Schedule around on-call

You know 3 PM Tuesday means nothing when a customer's WAN drops. Weekly sessions get scheduled with 24-hour flex to move a session if a real incident lands. No penalty for rescheduling around on-call.

Real-world Cisco IOS drilling

Not textbook lab commands — the exact `show` command sequences and troubleshooting flows US MSP customers actually pay for. Ends every session with a "here's what to try on your next ticket" takeaway.

Multi-vendor context

MSPs run Cisco + Meraki + sometimes Juniper or Aruba per customer. CCNA is the Cisco foundation; we contextualize where the concepts translate 1:1 to other vendors so your MSP breadth still counts.

US MSP salary bands (2026)

MSP L1 / L2
$48–65k
Without CCNA
MSP L3 / Senior Tech
$70–95k
With CCNA
MSP Senior Consultant / Architect
$100–140k
CCNA + CCNP + specialization

Ranges vary by market. Texas MSPs and East Coast financial-district MSPs pay closer to the top. Cisco Advanced Specialization holders (SD-WAN, Wireless, Security) add $10–20k to any band.

Frequently asked questions

I already troubleshoot networks daily at my MSP. Do I still need CCNA? +

Yes. Daily fire-fighting builds fluency in specific customer environments, but CCNA formalizes the vocabulary US recruiters + Cisco partner programs check for. Without CCNA on your resume you cap around L2 pay; with CCNA you unlock L3 / senior conversations at the same MSP or elsewhere.

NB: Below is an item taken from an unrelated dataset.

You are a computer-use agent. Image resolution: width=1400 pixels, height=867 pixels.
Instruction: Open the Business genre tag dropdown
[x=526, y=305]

How does CCNA fit around unpredictable MSP hours? +

The program is 12 weeks at 4-6 hours per week. Sessions get scheduled around your on-call rotation with 24-hour flex to move a session when a real incident lands on the wrong day.

Which US MSPs value CCNA most? +

National (Presidio, WWT, ePlus, CDW, Insight, Optiv, Ntiva) explicitly gate senior tech roles on CCNA. Regional MSPs use CCNA as the L2-to-L3 promotion differentiator.

Do MSPs actually pay CCNA-holders more? +

Median jump from L2 to L3 with CCNA is $15-25k in US 2026 markets. Many MSPs pay the exam voucher + a bonus for passing.

What about CCNP and CCIE? +

CCNP is the L3-to-Senior-Consultant step. CCIE is the ceiling but rarely required at MSPs; Cisco Advanced Specializations (SD-WAN, Wireless) more often gate managed-service billing rate increases.

I do managed Cisco Meraki. Is CCNA still relevant? +

Yes. Underlying networking (routing, VLANs, ACLs) is identical; the Meraki dashboard just hides the CLI. Many CCNA topics appear verbatim in Meraki UI.